_COMPLETE THE FOLLOWING_.
[A] From the Ralph DeRose biography below, reproduce everything from "Member of the" down to "Secaucus, New Jersey, U.S.".
[B] Name every candidate the Ralph DeRose biography lists for the 1977 Democratic primary for governor.

_SELECTED TEXT_.
* * * * * * * * *

Member of the New Jersey Senate from the 11th District (at-large)
- In office January 11, 1972 – January 8, 1974
- Preceded by: Multi-member district
- Succeeded by: District abolished

Personal details
- Born: Ralph C. DeRose September 7, 1928 Newark, New Jersey, U.S.
- Died: December 21, 2011 (aged 83) Secaucus, New Jersey, U.S.
- Party: Democratic

= Ralph DeRose =

American politician

Ralph C. DeRose (September 7, 1928 – December 21, 2011) was an American Democratic Party official who served in the New Jersey Senate and twice sought the Democratic nomination for Governor of New Jersey. DeRose was elected to the state senate in 1971. He was a candidate for the Democratic nomination for governor in 1973, finishing third with 95,085 votes (22%), behind Brendan Byrne with 193,120 votes (45%) and Ann Klein with 116,705 (27%). Byrne later appointed him to serve as a Commissioner of the Waterfront Commission of New York and New Jersey. In 1975, Byrne tried to remove DeRose from the post, and cut DeRose's $30,500 salary. DeRose resigned in 1977 to challenge Byrne in the Democratic gubernatorial primary; he finished third with 99,948 votes (17%). Byrne won with 175,448 (30%), and U.S. Rep. Robert Roe finished second with 134,116 (23%). U.S. Rep. James Florio finished fourth with 87,743 votes (15%), followed by ex-State Labor Commissioner Joseph Hoffman with 58,835 (10%) and State Sen. Raymond Garramone with 6,602 (1%).

* * * * * * * * *

Dataset entries
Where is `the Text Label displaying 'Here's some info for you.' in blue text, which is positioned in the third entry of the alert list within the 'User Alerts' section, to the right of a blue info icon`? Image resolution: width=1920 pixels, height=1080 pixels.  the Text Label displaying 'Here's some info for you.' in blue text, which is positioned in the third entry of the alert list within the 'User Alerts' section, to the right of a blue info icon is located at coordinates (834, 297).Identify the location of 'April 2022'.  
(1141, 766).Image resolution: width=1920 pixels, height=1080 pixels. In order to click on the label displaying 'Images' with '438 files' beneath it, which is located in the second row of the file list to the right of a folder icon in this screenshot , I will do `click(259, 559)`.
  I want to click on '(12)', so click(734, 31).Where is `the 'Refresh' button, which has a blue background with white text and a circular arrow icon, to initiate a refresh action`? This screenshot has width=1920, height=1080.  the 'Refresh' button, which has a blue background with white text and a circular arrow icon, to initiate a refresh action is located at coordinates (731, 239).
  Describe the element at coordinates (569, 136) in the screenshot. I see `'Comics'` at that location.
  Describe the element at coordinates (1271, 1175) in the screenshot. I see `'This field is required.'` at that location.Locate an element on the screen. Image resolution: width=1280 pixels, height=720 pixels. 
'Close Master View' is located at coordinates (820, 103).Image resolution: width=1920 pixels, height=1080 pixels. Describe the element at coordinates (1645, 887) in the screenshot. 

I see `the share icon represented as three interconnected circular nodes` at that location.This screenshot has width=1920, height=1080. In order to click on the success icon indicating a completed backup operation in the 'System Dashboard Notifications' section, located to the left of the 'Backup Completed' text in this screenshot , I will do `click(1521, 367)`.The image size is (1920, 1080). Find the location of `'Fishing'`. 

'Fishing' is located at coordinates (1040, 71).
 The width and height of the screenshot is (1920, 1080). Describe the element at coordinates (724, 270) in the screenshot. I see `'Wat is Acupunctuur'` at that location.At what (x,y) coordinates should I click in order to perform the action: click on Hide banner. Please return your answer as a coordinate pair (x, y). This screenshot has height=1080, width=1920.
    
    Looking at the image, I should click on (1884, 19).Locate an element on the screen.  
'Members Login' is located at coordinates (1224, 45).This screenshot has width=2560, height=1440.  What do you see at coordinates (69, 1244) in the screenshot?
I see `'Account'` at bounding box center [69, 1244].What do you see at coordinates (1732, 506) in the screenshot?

* * * * * * * * *

_RESPONSES PER TASK_.
[A]
Member of the New Jersey Senate from the 11th District (at-large)
- In office January 11, 1972 – January 8, 1974
- Preceded by: Multi-member district
- Succeeded by: District abolished

Personal details
- Born: Ralph C. DeRose September 7, 1928 Newark, New Jersey, U.S.
- Died: December 21, 2011 (aged 83) Secaucus, New Jersey, U.S.

[B]
Ralph DeRose
Brendan Byrne
Robert Roe
James Florio
Joseph Hoffman
Raymond Garramone